İnsan yavrusunun bu süreçte iyi bir eğitime de ihtiyacı vardır. İyi bir aile terbiyesine, iyi bir çevreye ve iyi arkadaşlara ihtiyacı vardı. Sonra eğitimini okulda devam ettirir.
Okuldaki eğitimin iyi bir zemine oturabilmesi için de aile eğitimin çok büyük önemi vardır.
Ailedeki eğitimin iyi olabilmesi için de elbette ki anne-baba unsuru ve onların eğitim anlayışları öne çıkar.
Bizde aile eğitimi belli bir olgunluğa ulaşmış değil henüz. Kırk elli yıl öncesinde büyük aile yapısı vardı ve eğitim büyükbaba gözetimindeydi. Çekirdek ailede anne ve babaya geçti. Ancak onlar yeni yöntemle yetişmediler. (yeni yöntem de aslında belli değil ama) Dolayısıyla da çocuklarını nasıl yetiştirmeleri gerektiğini onlar da bilmiyor.

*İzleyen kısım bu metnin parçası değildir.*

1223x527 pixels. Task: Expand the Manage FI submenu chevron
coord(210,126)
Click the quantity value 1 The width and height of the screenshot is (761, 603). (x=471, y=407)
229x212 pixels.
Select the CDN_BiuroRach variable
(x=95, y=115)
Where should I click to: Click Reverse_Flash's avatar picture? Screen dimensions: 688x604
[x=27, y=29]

Sadece tepki ile yani bir çeşit el yordamıyla götürüyorlar. Bu gidişin de en belirgin özelliği çocuğa sonsuz bir özgürlük tanımaktan ibaret. Bu çağdaş eğitim zannediliyor. Bir “ÇAĞDAŞ” tutturulmuş gidiyor. Bu sözcüğü neyin başına koysanız tılsımlanıyor sanki içeriği ne olursa olsun anında istenilen, kabul gören olup çıkıyor. Yeni yöntem aslında :”bırakın yapsın, bırakın etsin, bırakın kırsın” a dayanıyor, peki sonuç ne oluyor dersiniz?

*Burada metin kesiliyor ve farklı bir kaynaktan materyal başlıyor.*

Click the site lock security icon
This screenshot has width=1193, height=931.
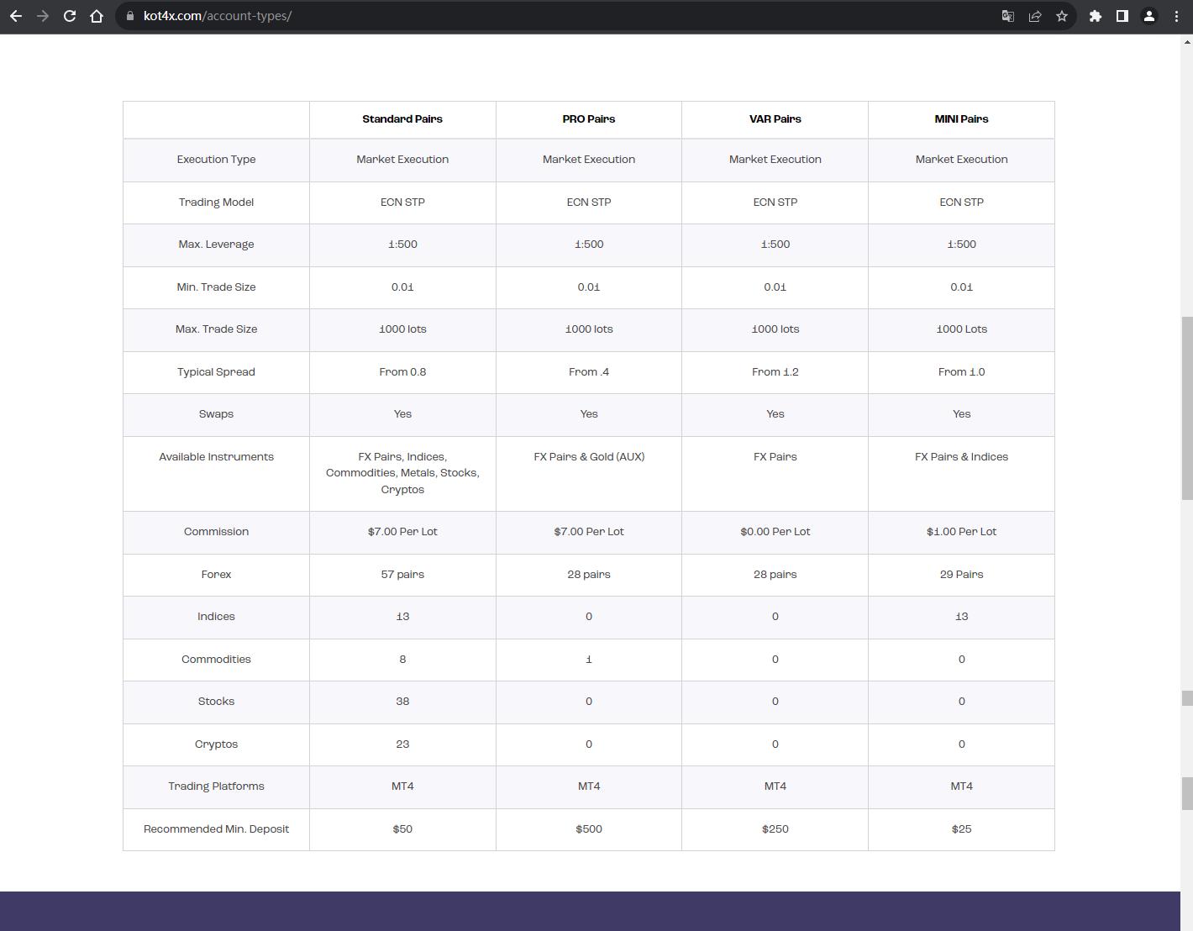click(x=129, y=16)
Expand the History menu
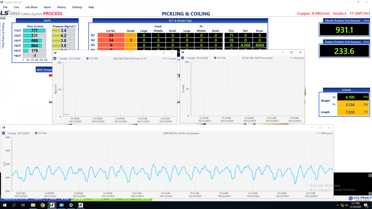This screenshot has width=372, height=209. click(61, 7)
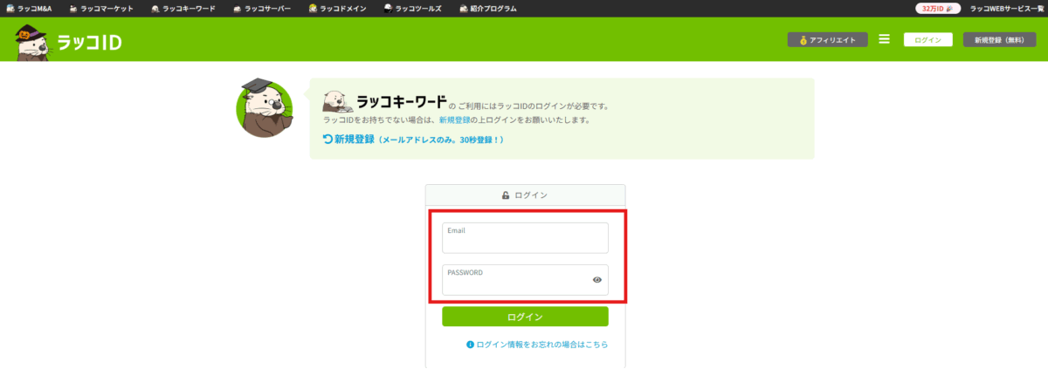Open the hamburger menu in green header
This screenshot has height=369, width=1048.
(884, 39)
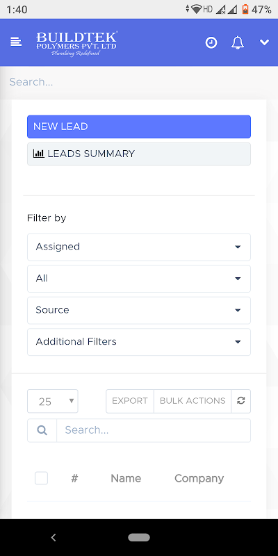Open the Assigned filter dropdown
Viewport: 278px width, 556px height.
click(139, 247)
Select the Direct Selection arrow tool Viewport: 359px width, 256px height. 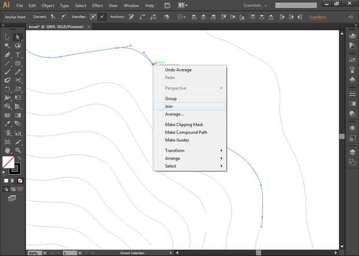(x=18, y=37)
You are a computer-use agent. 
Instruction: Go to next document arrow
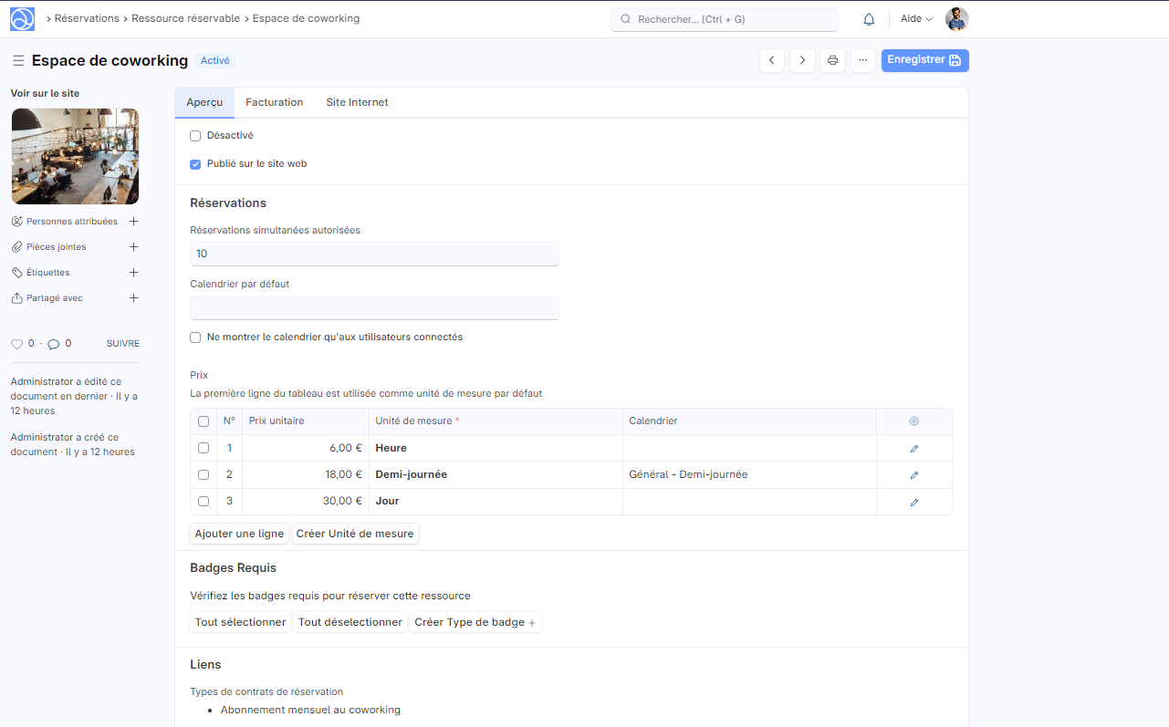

Sonsuz özgürlükle yetişen çocuğun ilk zulmü pek tabi ki ailesine oluyor. Evin hakimi o oluyor. Televizyonu o ele geçiriyor. Bir misafirliğe gidip gitmemeyi o tespit ediyor. Hatta alış verişte bile onun sözü oluyor. Okula geldiğinde ise sosyalleşme sıkıntısı çekiyor. Bir insan için olmazsa olmaz olan sosyalleşme gerçekleşmiyor çocukta. Çünkü, o ana kadar bulunduğu toplumda başrol oynayan çocuk sınıfta da bunu istiyor. İşin daha da kötüsü, bir sınıfta böyle çocuklardan onlarca olması.
Aslında sosyalleşmesini tamamlaması gereken lise çağlarında bile sorunun sürdüğünü görüyoruz. Bir etkinlik düzenlenecek olsa ön plana çıkmadığı hiçbir görevi almak istemiyor genç. Bir geziye gedilecekse toplu halde kara vermeye ve karara uymaya da yaklaşmıyor. Benim dediğim yere gidilecek, benim istediğim yenilecek, kaprisine başlıyor.

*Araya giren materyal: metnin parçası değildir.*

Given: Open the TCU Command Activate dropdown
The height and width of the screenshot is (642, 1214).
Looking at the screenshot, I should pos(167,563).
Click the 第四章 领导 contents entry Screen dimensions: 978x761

Çare mi? Aslında çok basit. Çocuğunuzu sosyalleştirin, sosyalleştirmeye çalışan öğretmenlerine yardımcı olun. Bir büyüğün ziyaretine gidilecekse onun isteğine bırakmayın. Hayatın gerçek yüzünü gösterin ona. Biraz acımasız olun, onun geleceği için.
Allah uzun ömür versin ama, siz onun yanında sürekli kalmayacaksınız. Bir gün tek başına kalacak şu koca dünyada. Kendini dünyanın merkezi zanneden bir zihniyetle yetiştirdiğiniz çocuğun ne kadar mutlu alacağını sanıyorsunuz?
Ona fedakar olmayı öğretin. İyi insan olmanın iyilik yapmakla, alçak gönüllü olmakla mümkün olduğunu gösterin, siz de öyle olun ve ona örnek olsun. İnsanlara tepeden bakan bir gururun sizin çocuğunuza hiçbir faydası yoktur.
YORUMLAR
Henüz yorum yapılmamış.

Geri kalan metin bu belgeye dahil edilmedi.